++++ Information supplied
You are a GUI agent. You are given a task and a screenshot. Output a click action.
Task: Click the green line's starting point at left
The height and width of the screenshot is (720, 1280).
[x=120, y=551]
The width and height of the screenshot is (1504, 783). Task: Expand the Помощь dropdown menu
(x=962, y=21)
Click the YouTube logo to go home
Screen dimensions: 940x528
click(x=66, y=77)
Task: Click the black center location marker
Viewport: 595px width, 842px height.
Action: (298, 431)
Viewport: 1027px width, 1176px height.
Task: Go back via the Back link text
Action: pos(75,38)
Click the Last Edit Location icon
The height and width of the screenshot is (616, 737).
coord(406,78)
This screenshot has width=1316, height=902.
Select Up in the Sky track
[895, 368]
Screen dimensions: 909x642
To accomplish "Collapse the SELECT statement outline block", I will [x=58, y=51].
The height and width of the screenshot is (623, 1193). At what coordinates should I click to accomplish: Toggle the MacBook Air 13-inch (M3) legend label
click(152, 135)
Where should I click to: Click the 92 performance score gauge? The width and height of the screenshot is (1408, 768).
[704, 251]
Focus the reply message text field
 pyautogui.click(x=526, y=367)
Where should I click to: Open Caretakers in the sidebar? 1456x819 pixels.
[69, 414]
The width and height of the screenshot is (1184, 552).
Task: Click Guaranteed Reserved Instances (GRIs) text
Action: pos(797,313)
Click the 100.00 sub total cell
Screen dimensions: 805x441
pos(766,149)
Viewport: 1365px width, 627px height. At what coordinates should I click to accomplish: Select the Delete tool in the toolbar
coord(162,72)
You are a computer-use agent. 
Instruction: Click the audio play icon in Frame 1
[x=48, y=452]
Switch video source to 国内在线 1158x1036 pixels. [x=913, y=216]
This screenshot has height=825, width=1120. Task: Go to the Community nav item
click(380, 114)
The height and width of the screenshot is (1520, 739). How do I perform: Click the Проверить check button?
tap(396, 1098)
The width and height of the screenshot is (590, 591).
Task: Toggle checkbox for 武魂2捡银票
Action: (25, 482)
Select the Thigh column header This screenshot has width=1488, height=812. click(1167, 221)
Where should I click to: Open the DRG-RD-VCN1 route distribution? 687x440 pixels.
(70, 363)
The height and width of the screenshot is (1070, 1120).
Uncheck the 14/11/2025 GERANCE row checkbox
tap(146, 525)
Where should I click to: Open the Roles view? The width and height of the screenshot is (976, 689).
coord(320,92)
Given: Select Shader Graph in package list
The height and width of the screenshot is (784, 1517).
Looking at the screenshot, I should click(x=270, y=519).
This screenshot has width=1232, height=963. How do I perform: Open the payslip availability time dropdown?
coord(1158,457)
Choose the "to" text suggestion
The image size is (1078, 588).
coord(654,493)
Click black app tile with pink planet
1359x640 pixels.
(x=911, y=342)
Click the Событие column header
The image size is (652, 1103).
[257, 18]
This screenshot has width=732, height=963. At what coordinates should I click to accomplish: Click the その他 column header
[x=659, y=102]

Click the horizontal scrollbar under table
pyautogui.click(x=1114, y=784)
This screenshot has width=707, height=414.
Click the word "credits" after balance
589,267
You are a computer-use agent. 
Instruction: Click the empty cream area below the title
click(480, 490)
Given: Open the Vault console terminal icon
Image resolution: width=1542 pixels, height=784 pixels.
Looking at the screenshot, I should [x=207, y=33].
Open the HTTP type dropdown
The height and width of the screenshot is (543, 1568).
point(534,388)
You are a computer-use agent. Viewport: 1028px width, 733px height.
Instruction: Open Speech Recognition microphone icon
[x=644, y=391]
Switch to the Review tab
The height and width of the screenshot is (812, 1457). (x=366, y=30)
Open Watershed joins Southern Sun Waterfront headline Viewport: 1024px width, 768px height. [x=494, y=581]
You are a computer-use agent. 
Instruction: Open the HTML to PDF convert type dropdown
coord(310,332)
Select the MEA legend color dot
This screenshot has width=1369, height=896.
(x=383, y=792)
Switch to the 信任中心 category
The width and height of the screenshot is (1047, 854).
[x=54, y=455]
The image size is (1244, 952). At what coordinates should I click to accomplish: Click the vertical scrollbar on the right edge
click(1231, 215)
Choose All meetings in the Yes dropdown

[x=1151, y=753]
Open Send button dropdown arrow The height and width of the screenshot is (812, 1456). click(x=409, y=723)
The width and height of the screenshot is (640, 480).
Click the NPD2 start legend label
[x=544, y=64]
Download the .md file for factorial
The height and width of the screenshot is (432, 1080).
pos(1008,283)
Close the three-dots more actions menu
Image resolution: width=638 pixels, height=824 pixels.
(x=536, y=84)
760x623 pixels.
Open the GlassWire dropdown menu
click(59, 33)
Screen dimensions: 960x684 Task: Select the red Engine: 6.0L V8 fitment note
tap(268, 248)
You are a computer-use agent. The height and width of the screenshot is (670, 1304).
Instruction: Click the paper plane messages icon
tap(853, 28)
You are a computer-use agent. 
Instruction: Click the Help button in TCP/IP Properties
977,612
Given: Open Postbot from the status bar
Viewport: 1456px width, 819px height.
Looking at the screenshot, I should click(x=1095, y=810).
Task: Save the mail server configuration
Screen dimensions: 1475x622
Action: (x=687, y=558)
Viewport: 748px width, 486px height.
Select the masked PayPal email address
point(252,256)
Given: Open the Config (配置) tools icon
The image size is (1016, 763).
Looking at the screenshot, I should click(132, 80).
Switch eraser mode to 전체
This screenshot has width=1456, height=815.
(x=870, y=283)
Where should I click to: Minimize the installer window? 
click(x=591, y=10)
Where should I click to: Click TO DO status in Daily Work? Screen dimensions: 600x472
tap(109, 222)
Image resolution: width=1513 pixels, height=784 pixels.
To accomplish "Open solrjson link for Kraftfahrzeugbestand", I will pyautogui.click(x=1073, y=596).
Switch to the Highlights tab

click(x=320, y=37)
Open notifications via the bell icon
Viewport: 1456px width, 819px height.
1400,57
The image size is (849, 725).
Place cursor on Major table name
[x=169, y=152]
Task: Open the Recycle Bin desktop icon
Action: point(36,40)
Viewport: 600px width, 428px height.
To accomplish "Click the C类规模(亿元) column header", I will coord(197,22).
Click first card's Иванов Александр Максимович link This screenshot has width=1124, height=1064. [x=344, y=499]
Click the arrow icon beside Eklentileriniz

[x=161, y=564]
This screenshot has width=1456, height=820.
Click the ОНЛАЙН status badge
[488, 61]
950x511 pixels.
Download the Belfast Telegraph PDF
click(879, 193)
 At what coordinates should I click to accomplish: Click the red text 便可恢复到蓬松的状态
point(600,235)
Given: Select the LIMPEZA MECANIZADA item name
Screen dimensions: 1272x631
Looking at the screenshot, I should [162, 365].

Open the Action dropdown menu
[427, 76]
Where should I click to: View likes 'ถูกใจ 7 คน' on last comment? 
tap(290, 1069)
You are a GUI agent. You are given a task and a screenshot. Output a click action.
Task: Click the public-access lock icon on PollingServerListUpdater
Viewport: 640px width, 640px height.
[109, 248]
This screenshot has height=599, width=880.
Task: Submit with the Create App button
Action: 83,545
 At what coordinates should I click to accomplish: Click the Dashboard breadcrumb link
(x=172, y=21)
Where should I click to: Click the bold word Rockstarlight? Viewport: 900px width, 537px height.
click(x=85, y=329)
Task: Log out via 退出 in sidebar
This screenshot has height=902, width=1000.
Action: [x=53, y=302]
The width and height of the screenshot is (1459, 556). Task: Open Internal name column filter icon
++++++++
● **Work to complete**
How many lines in the items above contain the string "point"? Case counts. Reply with the number alone.

● **Full output**
5